I've got a ZFS Pool across all 3 nodes using an Intel DC SATA HDD in each. I'd like to upgrade all of the drives, but preferably not have any downtime.

Is there good documentation someone can point me to as to how to accomplish this?

I know that I'd want to move any of the active VMs using that storage to another node, then likely remove that node's participation in the pool from DataCenter, but from that point, I'm not sure if I can just replace the drive...and what the next steps might be.

Any help is appreciated. :)

-Bear
 
using an Intel DC SATA HDD in each. I'd like to upgrade all of the drives,
A single disk without redundancy?

Without any prearrangement you could
  1. attach the new drive to this vdev, creating temporarily a mirror
  2. wait for it zu sync
  3. detach/remove the old drive
If you can connect the new drive without first turning the computer off this would work without any downtime of the otherwise affected VMs :)

Please read man zpool-attach and man zpool-detach to verify my advise on your actual system.

Disclaimer: I run all my pools with redundancy...

Edit: if this is your BOOT-disk you need to do some more adjustments regarding the partition table and the boot-mechanism!
 
Last edited:
As a side note, you can create a VM, install Proxmox in it and create the same storage configuration of your host so you can practice the procedure before applying it to your production servers.
 
A single disk without redundancy?

Without any prearrangement you could
  1. attach the new drive to this vdev, creating temporarily a mirror
  2. wait for it zu sync
  3. detach/remove the old drive
If you can connect the new drive without first turning the computer off this would work without any downtime of the otherwise affected VMs :)

Please read man zpool-attach and man zpool-detach to verify my advise on your actual system.

Disclaimer: I run all my pools with redundancy...
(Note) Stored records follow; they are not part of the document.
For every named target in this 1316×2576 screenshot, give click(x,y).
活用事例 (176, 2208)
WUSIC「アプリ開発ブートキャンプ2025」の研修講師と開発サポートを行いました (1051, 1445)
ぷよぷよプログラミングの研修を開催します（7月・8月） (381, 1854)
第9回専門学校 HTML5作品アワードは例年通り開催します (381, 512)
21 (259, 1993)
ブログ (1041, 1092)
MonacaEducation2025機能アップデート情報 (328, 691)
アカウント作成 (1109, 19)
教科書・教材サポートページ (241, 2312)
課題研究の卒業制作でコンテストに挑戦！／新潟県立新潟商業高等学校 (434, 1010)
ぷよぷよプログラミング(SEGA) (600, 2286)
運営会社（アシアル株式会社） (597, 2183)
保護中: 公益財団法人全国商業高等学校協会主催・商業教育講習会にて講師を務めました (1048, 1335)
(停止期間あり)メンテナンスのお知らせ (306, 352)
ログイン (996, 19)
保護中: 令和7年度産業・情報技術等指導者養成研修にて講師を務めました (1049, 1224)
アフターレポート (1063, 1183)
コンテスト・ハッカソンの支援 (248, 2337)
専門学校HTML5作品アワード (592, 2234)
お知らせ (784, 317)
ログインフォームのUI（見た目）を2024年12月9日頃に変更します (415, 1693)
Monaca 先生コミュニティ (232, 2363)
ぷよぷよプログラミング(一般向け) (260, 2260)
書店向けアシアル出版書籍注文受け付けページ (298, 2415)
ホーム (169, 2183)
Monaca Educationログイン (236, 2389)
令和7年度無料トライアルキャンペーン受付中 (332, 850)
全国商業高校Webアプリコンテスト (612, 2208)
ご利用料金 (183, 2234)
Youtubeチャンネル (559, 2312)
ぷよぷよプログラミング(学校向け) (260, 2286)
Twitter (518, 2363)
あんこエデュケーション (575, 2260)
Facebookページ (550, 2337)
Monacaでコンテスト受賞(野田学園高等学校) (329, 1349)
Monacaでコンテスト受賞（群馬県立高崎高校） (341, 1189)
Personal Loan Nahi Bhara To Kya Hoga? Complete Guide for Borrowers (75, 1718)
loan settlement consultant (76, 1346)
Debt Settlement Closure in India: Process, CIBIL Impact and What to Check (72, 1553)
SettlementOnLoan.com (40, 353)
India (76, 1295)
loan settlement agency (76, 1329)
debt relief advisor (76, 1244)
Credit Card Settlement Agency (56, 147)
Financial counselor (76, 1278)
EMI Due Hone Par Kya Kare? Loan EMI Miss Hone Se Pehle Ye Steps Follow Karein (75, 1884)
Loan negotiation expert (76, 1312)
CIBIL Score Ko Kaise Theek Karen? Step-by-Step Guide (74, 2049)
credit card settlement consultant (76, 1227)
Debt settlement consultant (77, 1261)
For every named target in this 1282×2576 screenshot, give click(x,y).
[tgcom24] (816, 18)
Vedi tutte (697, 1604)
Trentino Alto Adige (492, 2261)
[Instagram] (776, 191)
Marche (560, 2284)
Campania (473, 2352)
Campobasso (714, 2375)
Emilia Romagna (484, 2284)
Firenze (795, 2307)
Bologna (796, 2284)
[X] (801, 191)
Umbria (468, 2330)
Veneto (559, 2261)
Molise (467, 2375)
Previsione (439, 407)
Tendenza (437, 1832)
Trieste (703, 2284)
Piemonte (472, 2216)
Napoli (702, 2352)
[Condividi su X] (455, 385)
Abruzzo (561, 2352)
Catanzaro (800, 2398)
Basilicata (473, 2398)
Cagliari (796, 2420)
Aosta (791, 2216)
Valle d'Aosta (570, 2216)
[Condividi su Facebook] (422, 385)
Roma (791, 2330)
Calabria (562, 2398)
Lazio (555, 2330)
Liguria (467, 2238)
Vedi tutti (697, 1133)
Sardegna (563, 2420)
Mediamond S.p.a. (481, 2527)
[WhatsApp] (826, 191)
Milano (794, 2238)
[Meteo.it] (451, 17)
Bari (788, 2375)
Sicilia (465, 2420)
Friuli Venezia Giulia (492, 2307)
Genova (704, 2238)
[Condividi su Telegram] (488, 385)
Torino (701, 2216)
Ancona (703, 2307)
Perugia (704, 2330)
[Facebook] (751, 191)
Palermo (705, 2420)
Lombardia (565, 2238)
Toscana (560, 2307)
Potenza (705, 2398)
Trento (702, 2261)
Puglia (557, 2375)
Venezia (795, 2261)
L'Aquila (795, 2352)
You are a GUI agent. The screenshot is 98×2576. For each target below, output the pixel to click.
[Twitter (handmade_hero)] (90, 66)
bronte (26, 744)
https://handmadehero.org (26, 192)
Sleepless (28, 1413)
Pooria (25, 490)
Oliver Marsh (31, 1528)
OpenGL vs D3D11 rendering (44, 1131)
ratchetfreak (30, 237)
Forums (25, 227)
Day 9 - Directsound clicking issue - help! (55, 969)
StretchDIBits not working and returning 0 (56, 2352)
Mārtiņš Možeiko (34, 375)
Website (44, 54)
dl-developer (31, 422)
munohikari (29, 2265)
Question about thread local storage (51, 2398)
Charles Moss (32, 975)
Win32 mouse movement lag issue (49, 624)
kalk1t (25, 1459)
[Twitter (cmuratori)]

Edit: if this is your BOOT-disk you need to do some more adjustments regarding the partition table and the boot-mechanism!
These are mini PCs. The boot volume is in NVMe ZFS RAID-1. The shared cluster pool are single SATA Enterprise SSDs. The replicated VMs/containers are in the shared pool. There’s no redundancy at the disk level for the shared pool, however replicas are set to sync every 15 minutes across nodes, with heartbeats going, and backups to a RAID-6 volume (And subsequently LTO6) are performed every 3 days.

I can’t install a larger SSD in a node without removing the existing SSD given these only have one SATA port.

It looks like I’ll have to move the running VMs/containers, remove the drive in the pool from a node, turn it off, replace the drive, format it and re-add it to the shared pool before moving the VM/containers back over to re-establish quorum and active/passive, if I’m reading this correctly.